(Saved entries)
┌──
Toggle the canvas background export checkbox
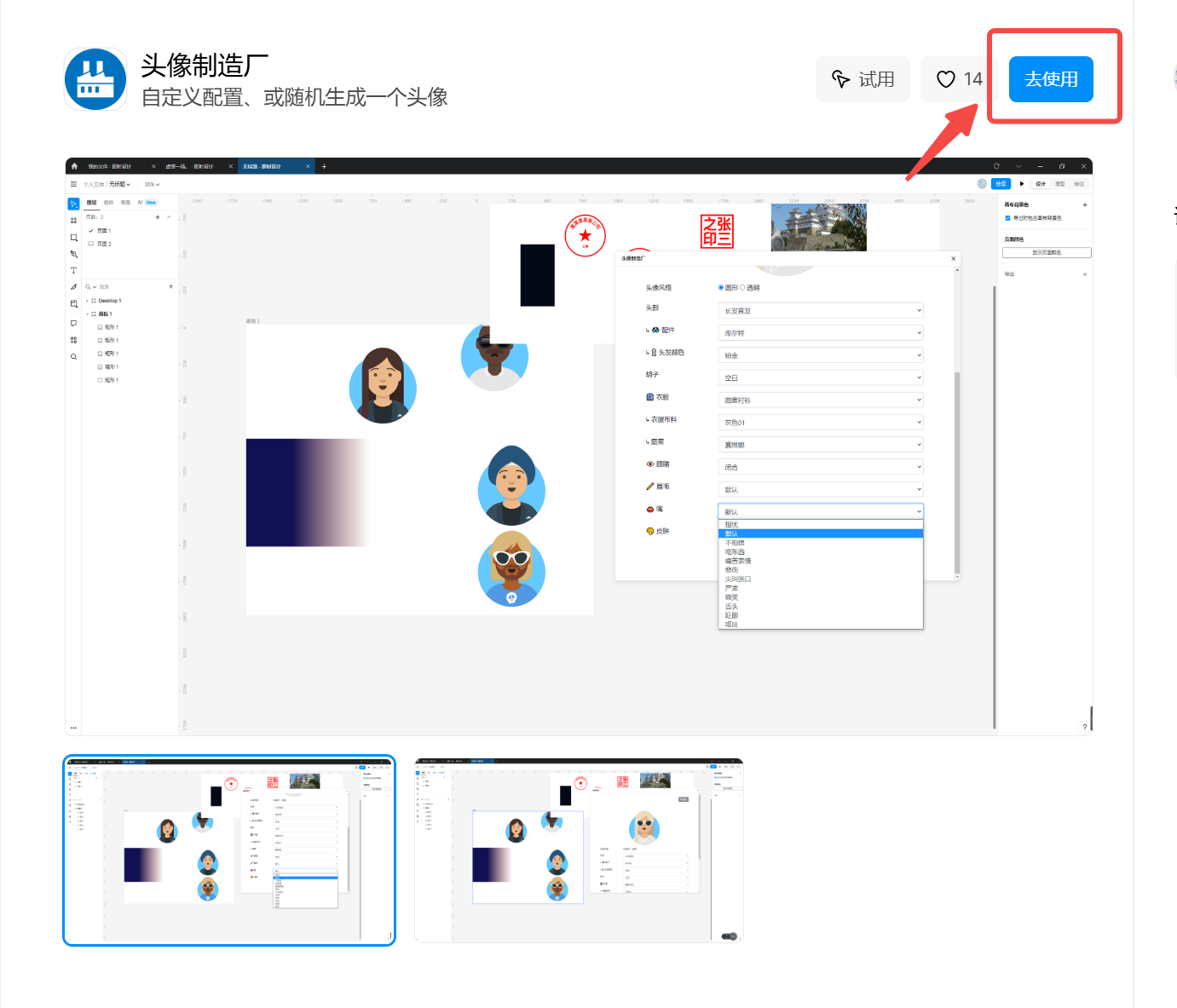1177x1008 pixels. pos(1007,218)
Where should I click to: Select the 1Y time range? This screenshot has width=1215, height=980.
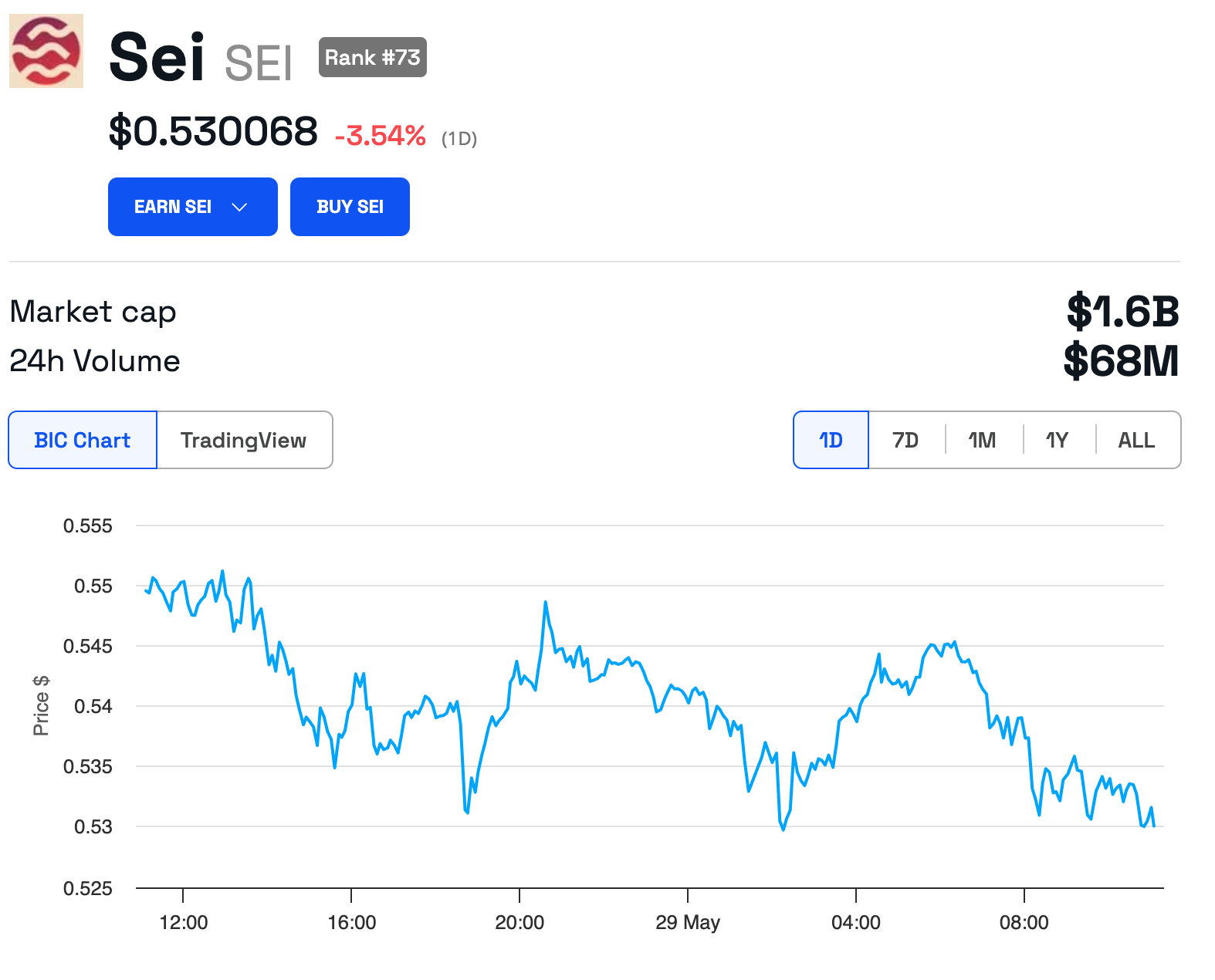click(x=1057, y=440)

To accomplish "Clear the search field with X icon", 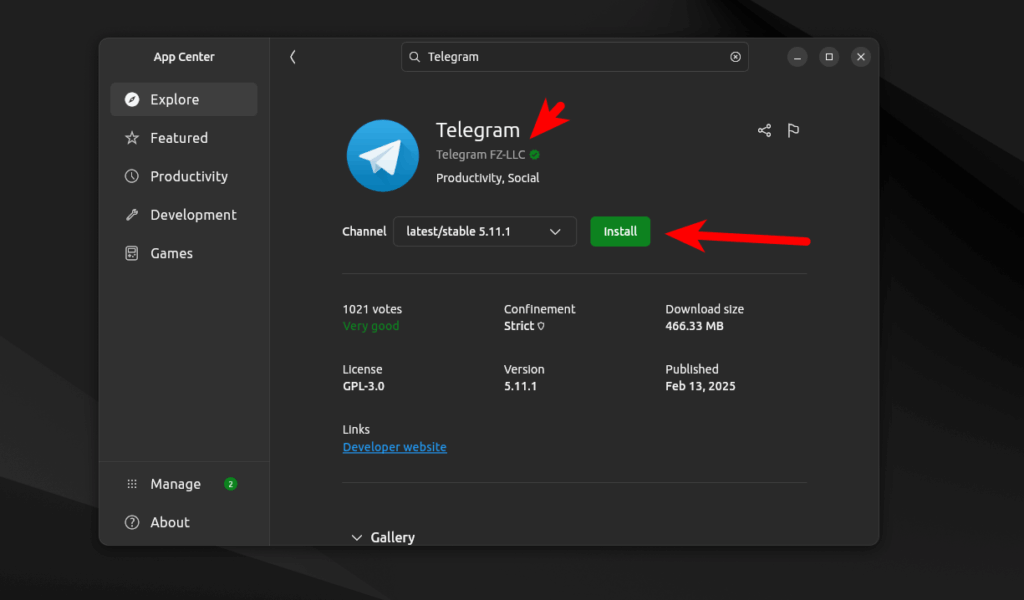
└──
§ **EXERCISE**: Repeat the records above exactly, omitting every picture.

§ **RESPONSE FOR THIS EXERCISE**:
Toggle the canvas background export checkbox
1177x1008 pixels. pos(1007,218)
Where should I click to: Select the 1Y time range? This screenshot has width=1215, height=980.
click(x=1057, y=440)

To accomplish "Clear the search field with X icon", 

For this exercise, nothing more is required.